Ela bufou e levantou da cama, procurando sua blusa. Voltou-se para mim.

– Eu sei que somos normais, mas a maior parte das pessoas não sabe.

– Ok! Tudo bem… tudo bem. Não precisa ficar nervosa e a Pepa não vai descobrir. Se acalma.

Tinha medo que ela se descontrolasse, novamente. Era muito recente o colapso e eu já me encontrava enfiada na cama com ela. Eva sentou na beirada da cama, colocando as mãos na cabeça. Me aproximei devagar e a abracei.

– Eu devia tê-la educado de outra forma. – Falou, derrotada. – Devia ter conversado com ela sobre essas coisas, lá atrás. Mas meu pai me colocava tanto medo… – Balançou a cabeça.

– Eu não sei… Apenas não vejo Pepa como uma pessoa preconceituosa. Eu só sei que você não pode ficar assustada a cada vez que seu pai ameaça em contar para ela.

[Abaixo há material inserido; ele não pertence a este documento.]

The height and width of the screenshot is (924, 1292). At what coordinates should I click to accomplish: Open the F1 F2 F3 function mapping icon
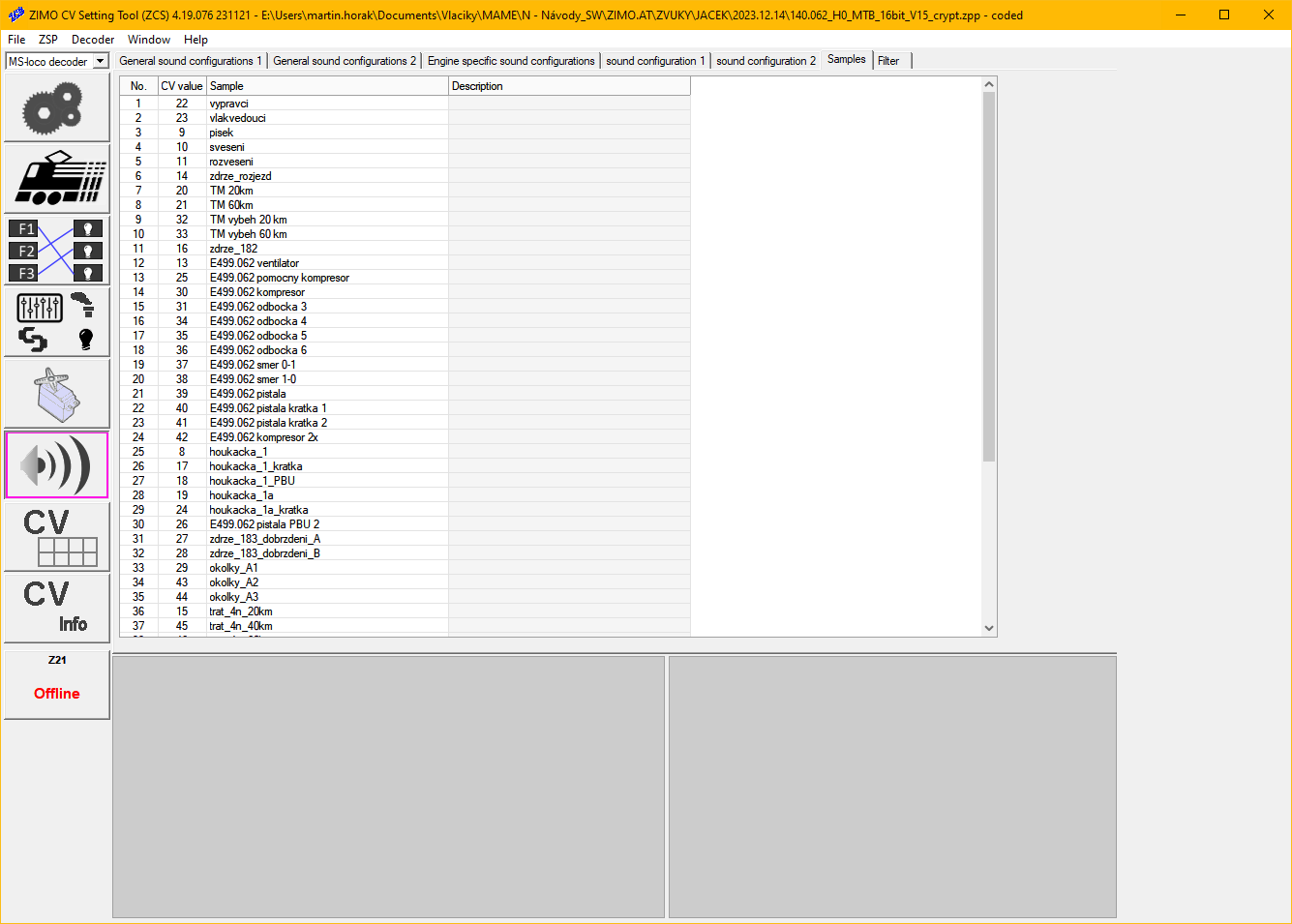(x=56, y=251)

– Depois da minha crise, comecei a pensar sobre isso, só que é muito forte o medo que sinto.

– Porque seu pai levou anos fazendo terror psicológico e construindo esse medo dentro de você.

Puxei Eva para ficar de frente para mim e abracei-a mais forte. Vi uma lágrima correr por seus olhos e ela virou o rosto, tentando se desvencilhar.

– Ei. Vem cá. – Trouxe-a de volta para meus braços. – Você vai trabalhar isso, aos poucos e Pepa não vai saber sobre nós. Só se você quiser, e quando quiser, ok? – Falei suave, sorrindo. – Agora deixa eu me vestir que vou esquentar o jantar de uma certa pessoa…

Eva se aprumou, meneou a cabeça e devolveu o sorriso que havia lhe dado.

– O jantar é só meu? Você não vai comer comigo, não?

Ela tentava, aos poucos, se distrair desse medo que sempre a pegava em cada ato que fazia.

– Ai de você, se me proibir de comer!  Estou morrendo de fome.

– Já percebi que você adora comer. – Riu.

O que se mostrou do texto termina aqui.